**DIRECTIONS:** With pictures left out, set down exactly the lines that begin at the one containing "[Odnoklassniki] (346, 966)" and end with the last line of the entries below.

**Collected data:**
>>>

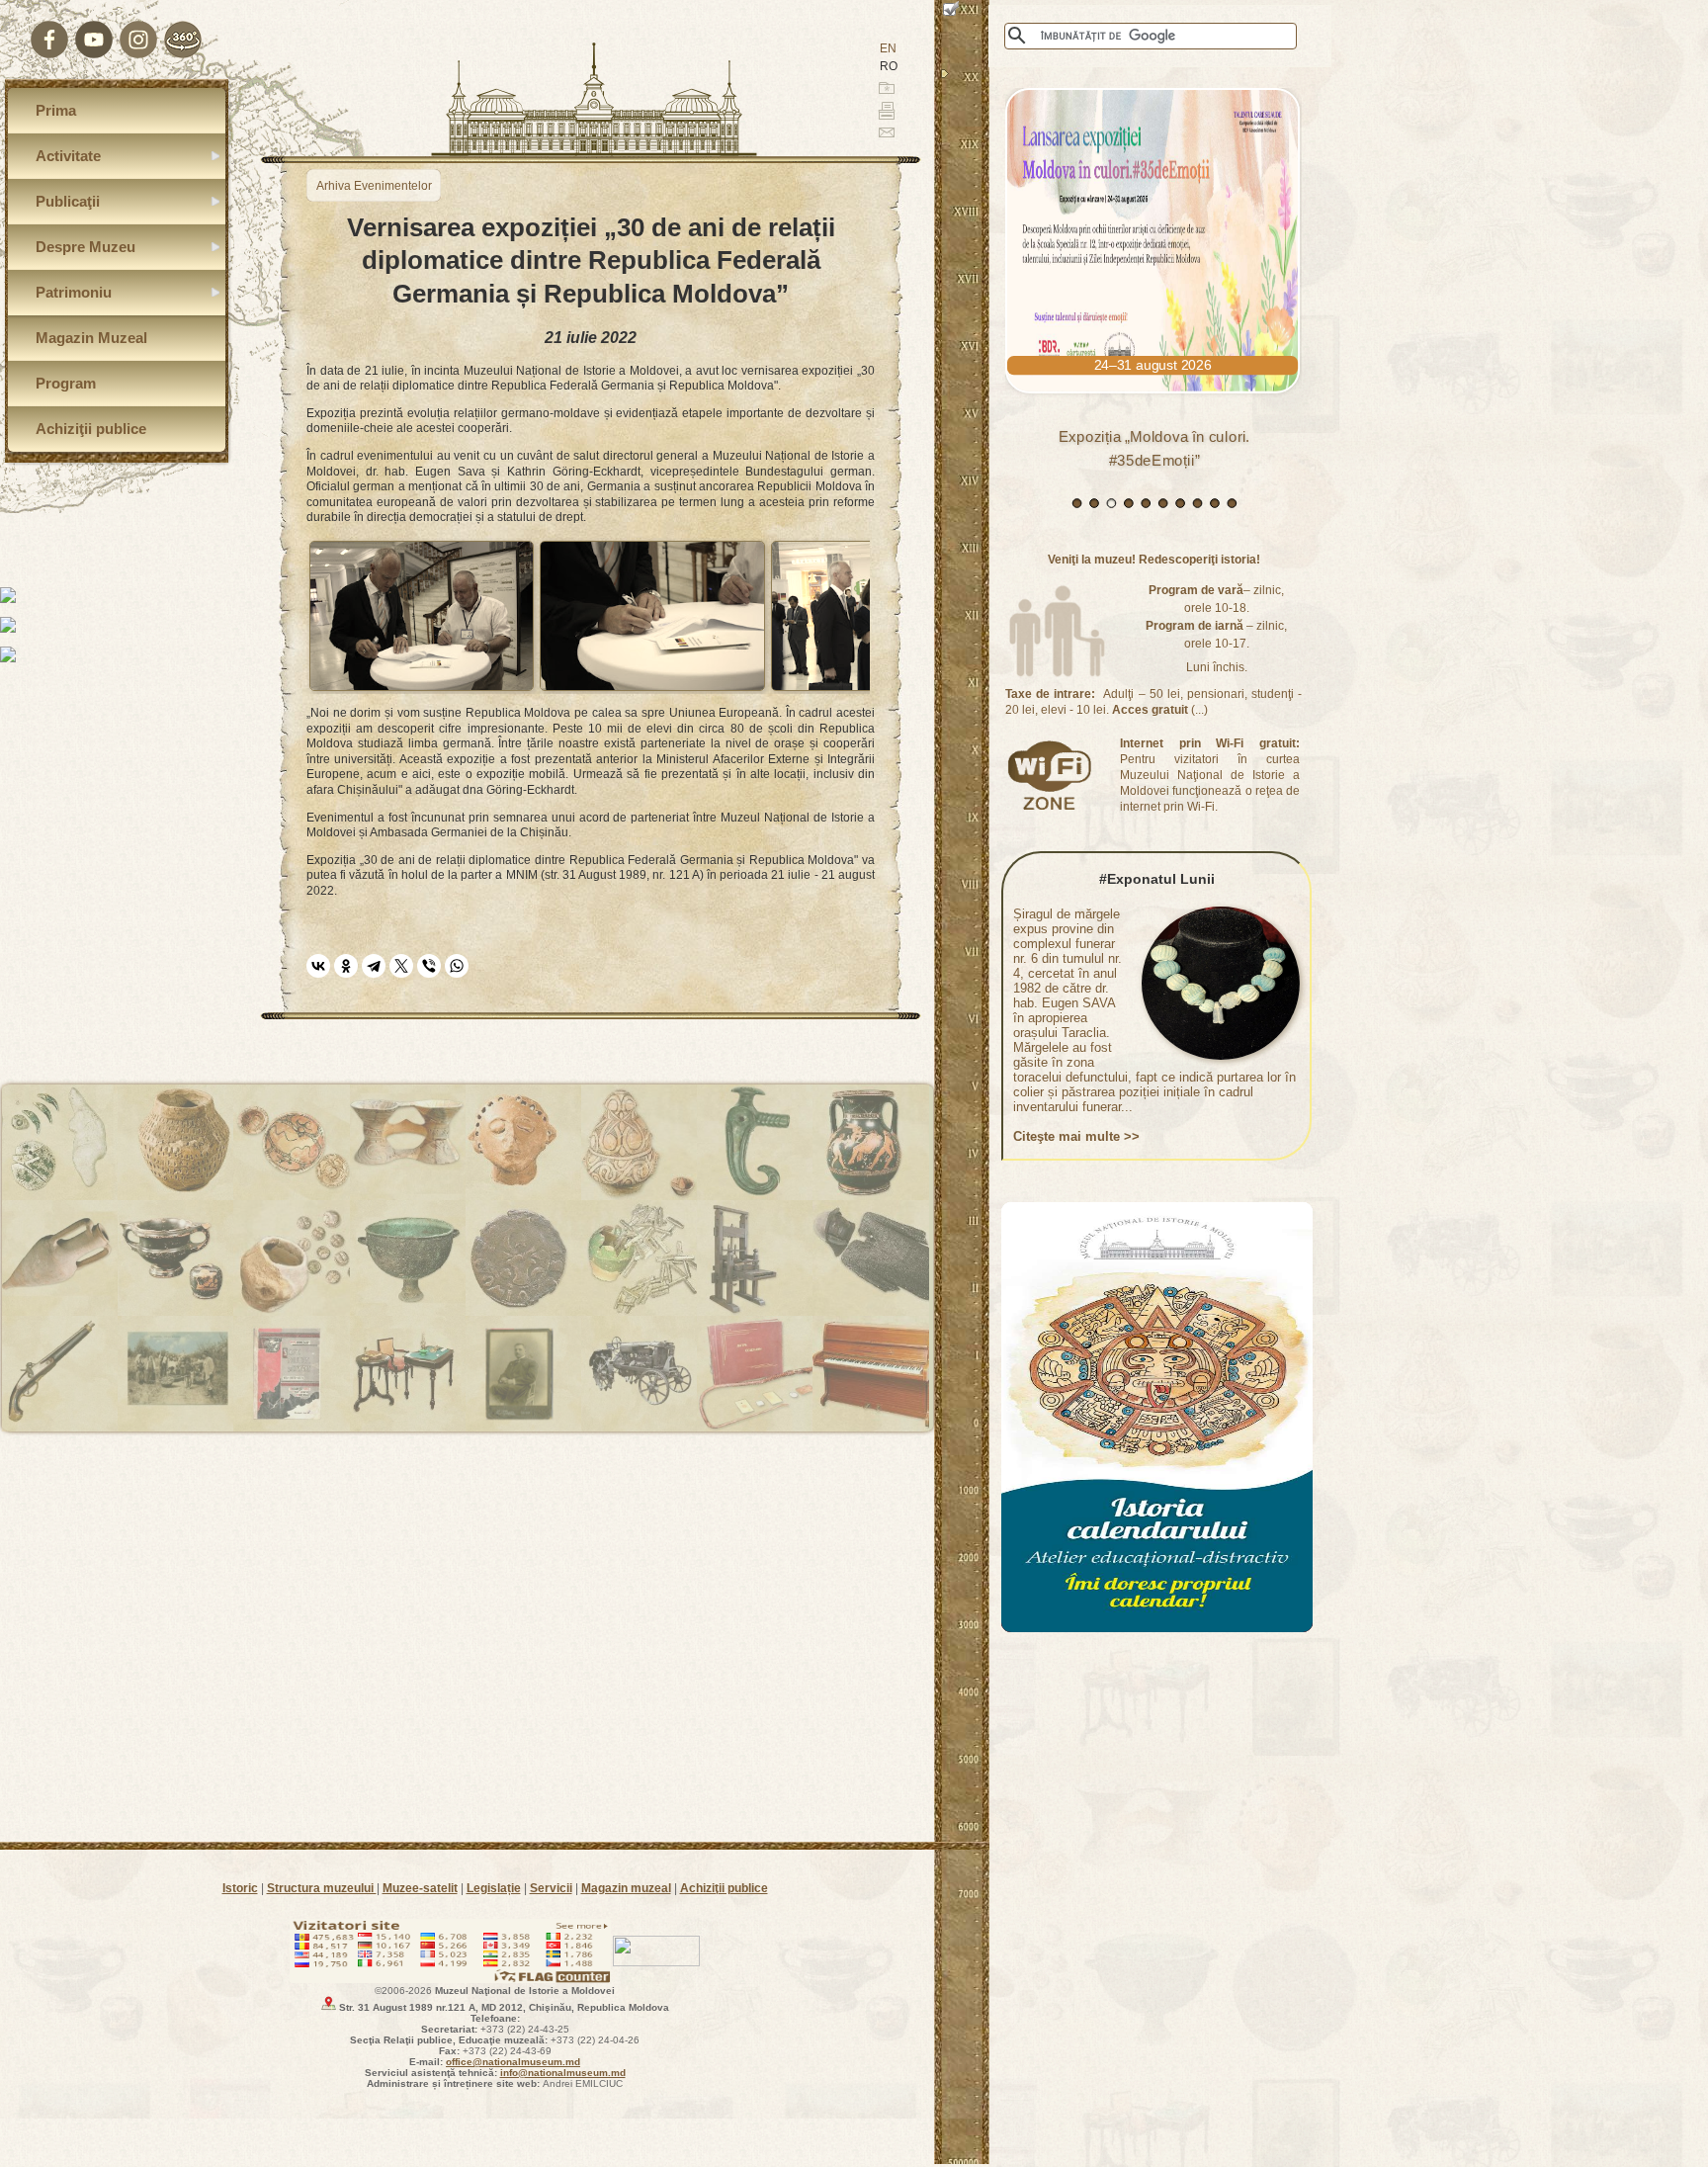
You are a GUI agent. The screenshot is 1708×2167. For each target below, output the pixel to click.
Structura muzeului (322, 1888)
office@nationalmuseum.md (513, 2061)
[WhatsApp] (457, 966)
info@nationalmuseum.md (563, 2072)
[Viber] (429, 966)
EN (888, 48)
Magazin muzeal (626, 1888)
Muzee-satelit (420, 1888)
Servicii (551, 1888)
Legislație (494, 1888)
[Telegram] (373, 966)
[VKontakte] (318, 966)
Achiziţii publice (724, 1888)
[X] (401, 966)
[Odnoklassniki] (346, 966)
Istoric (240, 1888)
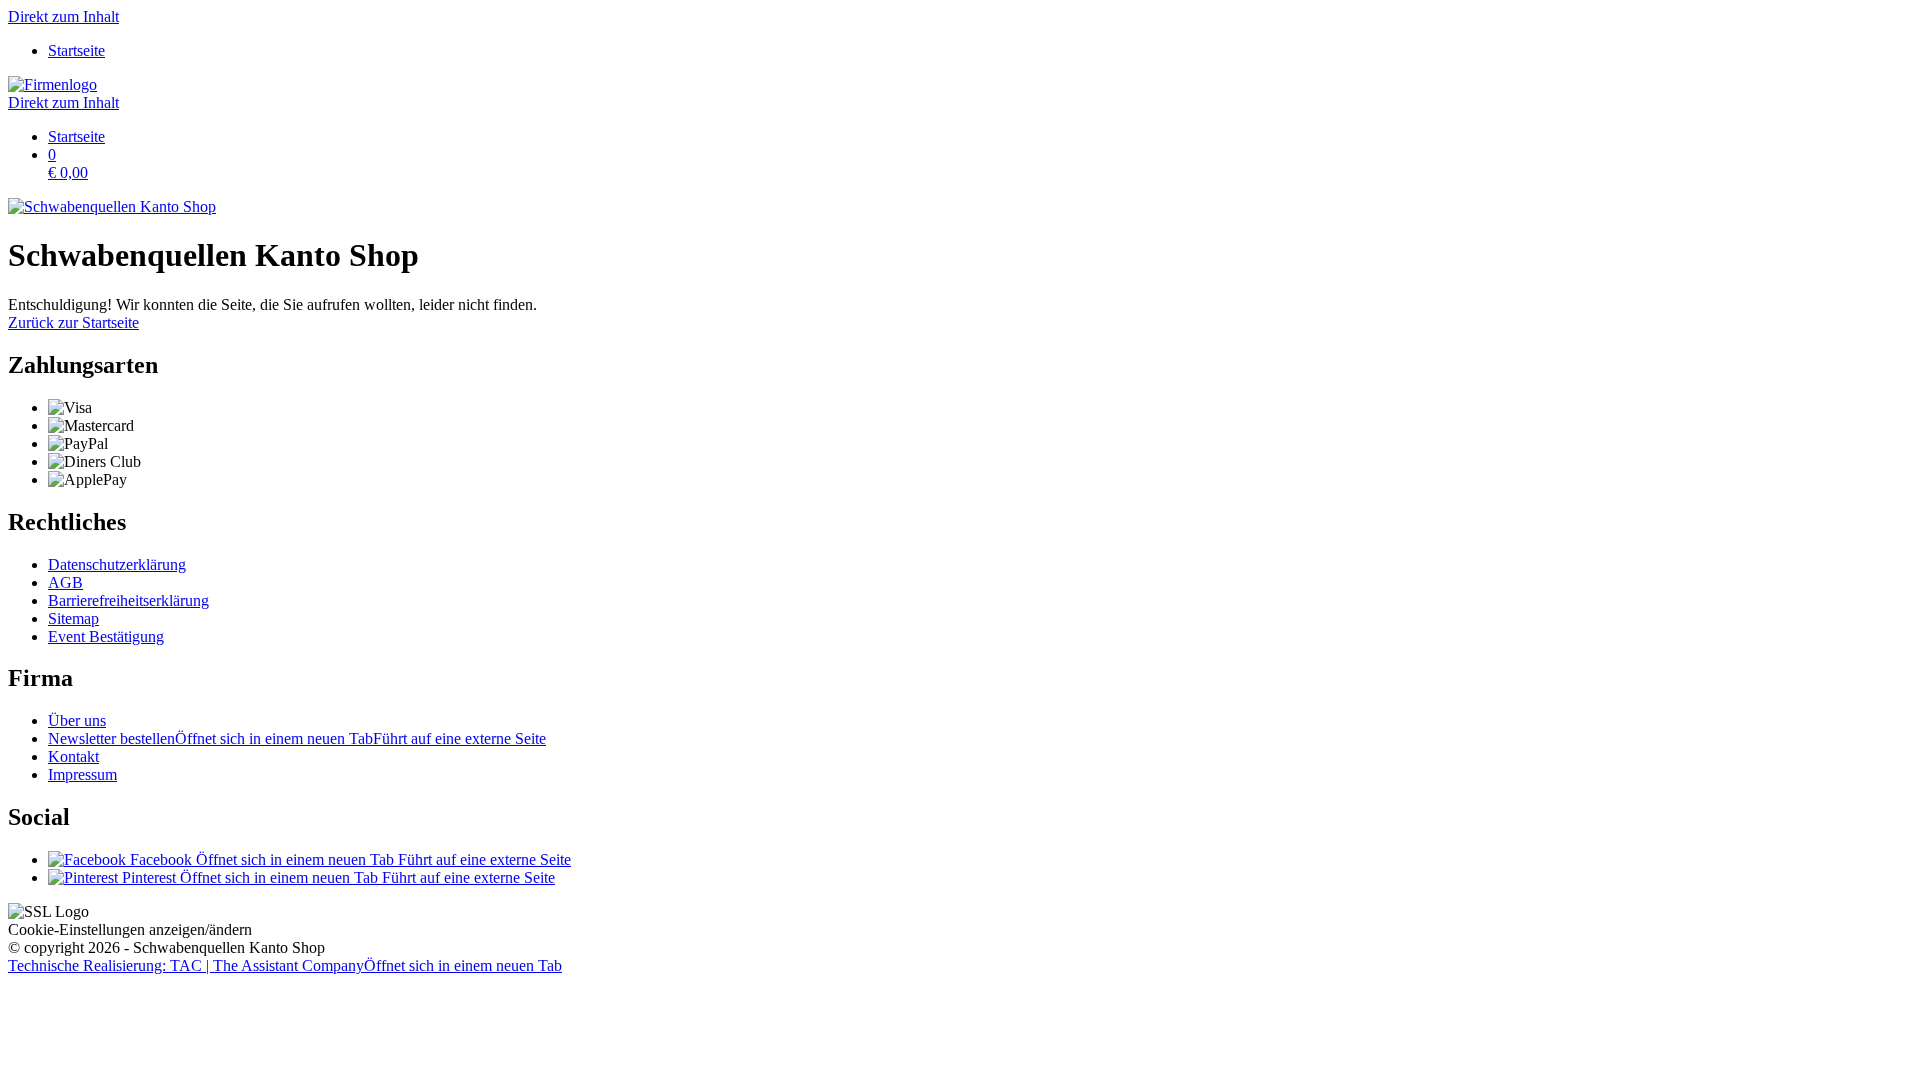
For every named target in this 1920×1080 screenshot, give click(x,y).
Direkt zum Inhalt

<<<

**SOLUTION FOR THIS PROBLEM:**
[Odnoklassniki] (346, 966)
Istoric (240, 1888)
For every named target in this 1920×1080 screenshot, give click(x,y).
Direkt zum Inhalt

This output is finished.